Approval for the study was granted by the local Ethics Committees of both universities. Certain aspects of the data concerning SE treatments and outcomes were retrieved from published studies [17,18,19,20,21,22]. No sponsoring or funding was received from any company for this study. The strengthening the reporting of observational studies in epidemiology (STROBE) guidelines were followed to improve the quality of the objective documentation and reporting in this observational study [23].

Definition of SE

The seizure type, epilepsy type, epilepsy syndrome, and SE were determined using the latest criteria of the International League Against Epilepsy (ILAE) [24,25,26]. These factors identify SE as a condition with abnormally prolonged seizures (after timepoint t1) that can result in long-term consequences to the patient (after timepoint t2) such as neuronal death, neuronal injury, and neuronal network alterations, depending on the type and duration of the seizure [25]. This study followed the latest definition from the ILAE, which states that SE involves a convulsive seizure lasting more than five minutes, or a nonconvulsive seizure with impaired consciousness or an absence seizure lasting greater than ten minutes [25]. Refractory status epilepticus (RSE) is defined as persisting seizures after the failure of a sufficient benzodiazepine dose as a first-line treatment and an antiseizure medication (ASM) as a second-line treatment, irrespective of time [27, 28]. Super-refractory status epilepticus (SRSE) is defined as a continuous SE episode that endures for greater than 24 h after the use of anesthetic therapy, including those cases in which seizures were controlled after anesthetic drugs were administered, but recurred once the anesthetic agent was reduced or withdrawn, this follows the definition of SRSE suggested by Simon Shorvon [29].

Definitions of variables

The first admission to hospital due to SE during the study period was defined as the first SE episode, and subsequent episodes were numbered in order of their occurrence.

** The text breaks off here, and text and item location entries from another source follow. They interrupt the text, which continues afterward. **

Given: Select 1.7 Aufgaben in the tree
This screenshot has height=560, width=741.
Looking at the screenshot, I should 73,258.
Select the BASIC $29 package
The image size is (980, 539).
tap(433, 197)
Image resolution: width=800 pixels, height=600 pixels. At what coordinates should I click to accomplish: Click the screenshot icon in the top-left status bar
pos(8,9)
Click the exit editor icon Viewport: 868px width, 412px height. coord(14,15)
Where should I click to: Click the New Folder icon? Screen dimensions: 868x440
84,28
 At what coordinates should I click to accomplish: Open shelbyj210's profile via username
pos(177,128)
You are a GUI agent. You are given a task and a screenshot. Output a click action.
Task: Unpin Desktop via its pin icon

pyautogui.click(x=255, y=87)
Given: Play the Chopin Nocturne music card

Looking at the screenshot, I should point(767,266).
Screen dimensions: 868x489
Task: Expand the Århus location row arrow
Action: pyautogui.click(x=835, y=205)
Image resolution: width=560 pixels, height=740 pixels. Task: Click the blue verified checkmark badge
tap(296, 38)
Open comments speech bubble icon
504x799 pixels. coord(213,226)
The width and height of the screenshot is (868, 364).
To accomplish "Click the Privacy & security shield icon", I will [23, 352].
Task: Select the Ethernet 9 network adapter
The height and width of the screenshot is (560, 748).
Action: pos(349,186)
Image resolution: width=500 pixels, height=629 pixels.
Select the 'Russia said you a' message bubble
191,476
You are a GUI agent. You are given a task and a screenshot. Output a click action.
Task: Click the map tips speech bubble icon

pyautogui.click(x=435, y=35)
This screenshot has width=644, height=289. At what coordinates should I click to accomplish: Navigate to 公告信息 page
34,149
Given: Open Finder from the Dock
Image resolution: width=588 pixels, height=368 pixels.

Etiologies were classified as acute symptomatic, remote symptomatic, progressive symptomatic, symptomatic within new onset, and unknown (cryptogenic) [25]. We calculated the status epilepticus severity score (STESS) of each patient before treatment induction to estimate the severity of the condition [30]. The score was separated into favorable (0–3) and unfavorable (4–6) outcomes. To compare the functional status of patients before SE initiation to that at the time of discharge, we analyzed the modified Rankin Scale (mRS) using six categories (0 = no symptoms, 6 = fatal outcome), whereby categories 0–2 denoted a good functional status and categories 3–5 signified a poor functional status. We further defined the discharge destination as home, rehabilitation, care facility, other hospital, death, or other. In addition, preexisting comorbidities of the patients were collected using the Charlson Comorbidity Index (CCI) [31], which was divided into three groups (“none” = score 0; “low to moderate” = score 1–4; “multiple” = score ≥ 5). Antiseizure medication sequence, application mode, dosage, and association with onset and cessation of SE, and data on the presence of adverse events were collected. Furthermore, seizure histories or prior SEs, total lengths of hospital stays, intensive care treatments [32, 33], and intubation information were gathered. To identify a nonconvulsive SE case or the end of such a seizure, electroencephalography (EEG) was used to verify characteristic ictal patterns for SE that were validated by board certified physicians [34]. Cranial computed tomography (cCT) and cranial magnet resonance imaging (cMRI) were used as to detect acute or remote etiology correlates.

Statistical analysis

Data were analyzed using IBM SPSS Statistics version 28.0 software (IBM Corporation, Armonk, NY, USA). Descriptive data are presented as minimum, maximum, median, mean ± standard deviation (SD), range, and percentage values. Univariate comparisons of proportions were calculated using Pearson's chi-squared test. The Mann–Whitney U test was applied for comparisons of variables of ordinal or non-normally distributed data. Two-sided p values less than 0.05 were considered to be significant in all statistical analyses.

Results

During the 7-year period analyzed (2011–2017), we noted 1177 SE episodes from 1057 patients. Of these, 1057 (89.8%) were first episodes and 120 (10.2%) were recurrent episodes for 80 patients (7.6%). These patients experienced at least one relapse, while 22 (2.1%) had a second relapse and 18 (1.7%) had three or more relapses (nine patients with three, five patients with four, two patients with five, and two patients with six relapses).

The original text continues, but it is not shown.